→ **HOW TO COMPLETE THIS TASK**:
Print the listing below again from the line that contains "Embed (368, 711)" onward, keeping every line exact and leaving out the lines before it.

→ **SOURCE MATERIAL**:
· · · · ·

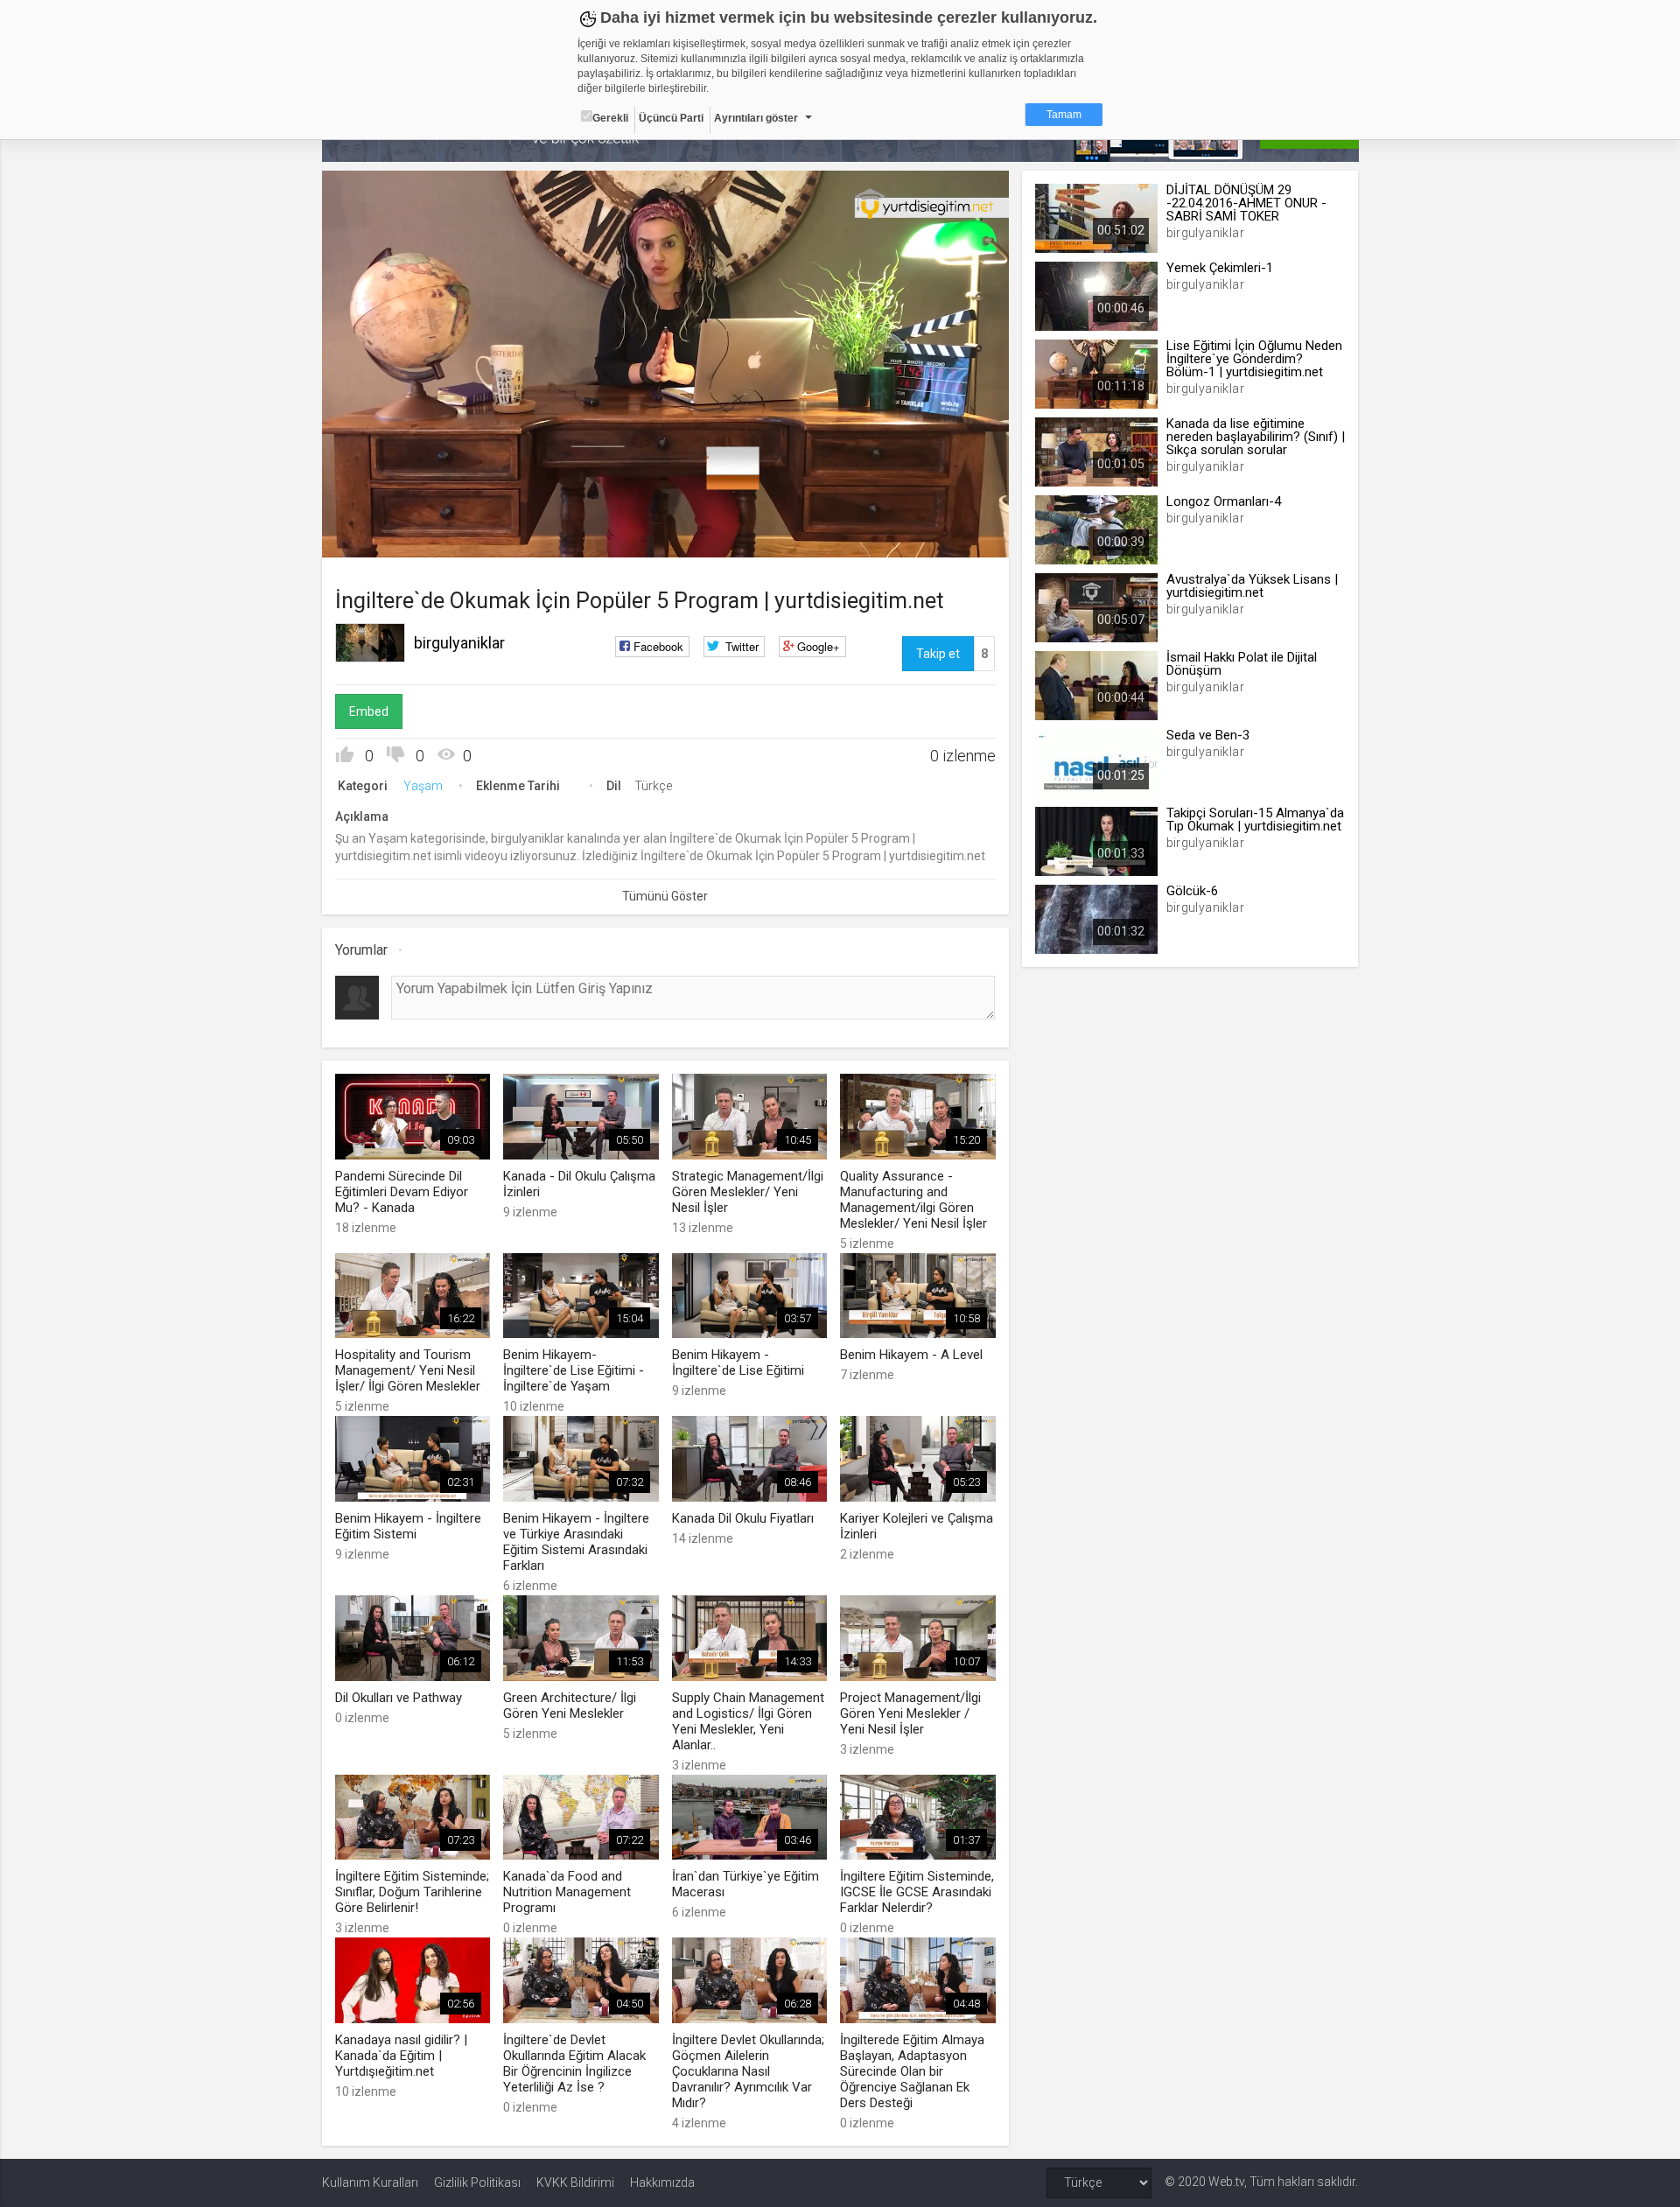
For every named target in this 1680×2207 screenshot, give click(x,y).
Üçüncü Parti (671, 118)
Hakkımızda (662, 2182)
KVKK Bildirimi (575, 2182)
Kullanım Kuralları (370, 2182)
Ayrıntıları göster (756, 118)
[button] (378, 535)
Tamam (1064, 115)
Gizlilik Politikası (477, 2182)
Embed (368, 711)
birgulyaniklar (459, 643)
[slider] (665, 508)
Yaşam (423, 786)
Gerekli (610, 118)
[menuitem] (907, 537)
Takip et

· · · · ·

→ **OUTPUT BELOW**:
Embed (368, 711)
birgulyaniklar (459, 643)
[slider] (665, 508)
Yaşam (423, 786)
Gerekli (610, 118)
[menuitem] (907, 537)
Takip et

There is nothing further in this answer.